Taking the scenic route: biosynthetic traffic to the plasma membrane in polarized epithelial cells

Abstract

The maintenance of epithelial cell function requires the establishment and continuous renewal of differentiated apical and basolateral plasma membrane domains with distinct lipid and protein compositions. Newly synthesized proteins destined for either surface domain are processed along the biosynthetic pathway and segregated into distinct subsets of transport carriers emanating from the trans-Golgi network. Recent studies have illuminated additional complexities in the subsequent delivery of these proteins to the cell surface. In particular, multiple routes to the apical and basolateral cell surfaces have been uncovered, and many of these involve indirect passage through endocytic compartments. This review summarizes our current understanding of these routes and discusses open issues that remain to be clarified.

Figure 1. Distribution of recycling endosomes in polarized MDCK cells

Filter-grown MDCK cells stably expressing GFP-Rab11 (green) were incubated with basolaterally added canine Tf for 30 min, then fixed and processed for indirect immunofluorescence with antibodies against canine Tf (in red) and the tight junction marker ZO-1 (in blue). Individual and merged confocal sections taken just beneath the apical surface and at the level of the tight junction/lateral border are shown. An xz section is shown in the bottom panel. Note the segregation of Rab11 and transferrin, which mark the apical recycling and common recycling endosomes, respectively.

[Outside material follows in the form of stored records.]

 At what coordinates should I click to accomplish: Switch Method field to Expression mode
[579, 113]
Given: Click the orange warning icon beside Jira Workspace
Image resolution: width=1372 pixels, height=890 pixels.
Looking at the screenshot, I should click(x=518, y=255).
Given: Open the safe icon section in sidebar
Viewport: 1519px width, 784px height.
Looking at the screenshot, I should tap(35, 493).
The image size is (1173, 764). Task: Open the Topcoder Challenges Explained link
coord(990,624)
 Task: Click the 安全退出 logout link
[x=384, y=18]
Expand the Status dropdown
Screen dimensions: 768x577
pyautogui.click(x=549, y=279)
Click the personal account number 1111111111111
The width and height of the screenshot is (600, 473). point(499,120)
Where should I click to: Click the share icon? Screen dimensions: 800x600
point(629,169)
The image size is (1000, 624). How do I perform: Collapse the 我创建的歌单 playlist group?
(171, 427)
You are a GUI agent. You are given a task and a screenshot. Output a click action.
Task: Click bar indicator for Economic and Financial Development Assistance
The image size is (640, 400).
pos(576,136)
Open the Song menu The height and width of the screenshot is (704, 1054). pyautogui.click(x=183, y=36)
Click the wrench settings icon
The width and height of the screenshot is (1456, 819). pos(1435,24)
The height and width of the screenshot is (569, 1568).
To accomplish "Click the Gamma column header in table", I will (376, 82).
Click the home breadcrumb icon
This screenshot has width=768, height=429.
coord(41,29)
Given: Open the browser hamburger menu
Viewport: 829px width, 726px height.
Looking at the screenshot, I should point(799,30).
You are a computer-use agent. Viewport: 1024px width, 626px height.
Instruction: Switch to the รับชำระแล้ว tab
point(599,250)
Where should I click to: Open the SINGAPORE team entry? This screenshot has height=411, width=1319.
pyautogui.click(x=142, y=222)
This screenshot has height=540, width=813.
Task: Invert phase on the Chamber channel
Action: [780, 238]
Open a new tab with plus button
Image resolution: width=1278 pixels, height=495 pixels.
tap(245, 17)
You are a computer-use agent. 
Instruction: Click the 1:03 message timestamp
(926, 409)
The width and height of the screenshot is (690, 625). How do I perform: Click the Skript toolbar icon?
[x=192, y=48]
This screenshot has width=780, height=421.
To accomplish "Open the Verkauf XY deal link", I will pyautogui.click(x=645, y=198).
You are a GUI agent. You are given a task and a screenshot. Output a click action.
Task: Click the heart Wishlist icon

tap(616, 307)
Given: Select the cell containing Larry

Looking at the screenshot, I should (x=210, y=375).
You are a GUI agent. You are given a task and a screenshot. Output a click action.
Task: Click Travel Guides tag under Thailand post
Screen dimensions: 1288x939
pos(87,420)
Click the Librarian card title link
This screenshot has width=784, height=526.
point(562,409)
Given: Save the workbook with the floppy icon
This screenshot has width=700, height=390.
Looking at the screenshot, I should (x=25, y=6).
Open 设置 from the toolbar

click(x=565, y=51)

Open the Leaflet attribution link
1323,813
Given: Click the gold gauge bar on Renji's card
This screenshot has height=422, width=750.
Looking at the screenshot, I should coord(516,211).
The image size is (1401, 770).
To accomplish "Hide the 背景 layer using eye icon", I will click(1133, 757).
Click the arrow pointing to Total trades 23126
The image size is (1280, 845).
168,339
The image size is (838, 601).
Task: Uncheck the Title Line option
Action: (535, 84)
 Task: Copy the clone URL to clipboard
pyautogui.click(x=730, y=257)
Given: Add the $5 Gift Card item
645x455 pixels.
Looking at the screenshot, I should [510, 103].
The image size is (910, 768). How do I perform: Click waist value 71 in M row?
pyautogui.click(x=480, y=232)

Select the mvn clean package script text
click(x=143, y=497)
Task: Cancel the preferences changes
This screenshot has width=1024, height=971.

Figure 2. Biosynthetic trafficking routes in polarized kidney cells

The model depicts the multiple pathways used by biosynthetic cargo proteins to reach their final destinations from the TGN. Arrows indicate the paths from one organelle to the next. Specific cargo proteins that are thought to utilize each route are noted on the right. Direct routes to the apical and basolateral surface as well as a pathway via the basolateral early endosomes (BEE; pathways 1 and 2) are predicted but have not been experimentally verified. AEE, apical early endosome; ARE, apical recycling endosome; CRE, common recycling endosome. Trafficking pathways to the primary cilium are not well defined and are omitted in this model, as are the trafficking routes used by proteins not destined for the plasma membrane. Refer the text for additional details.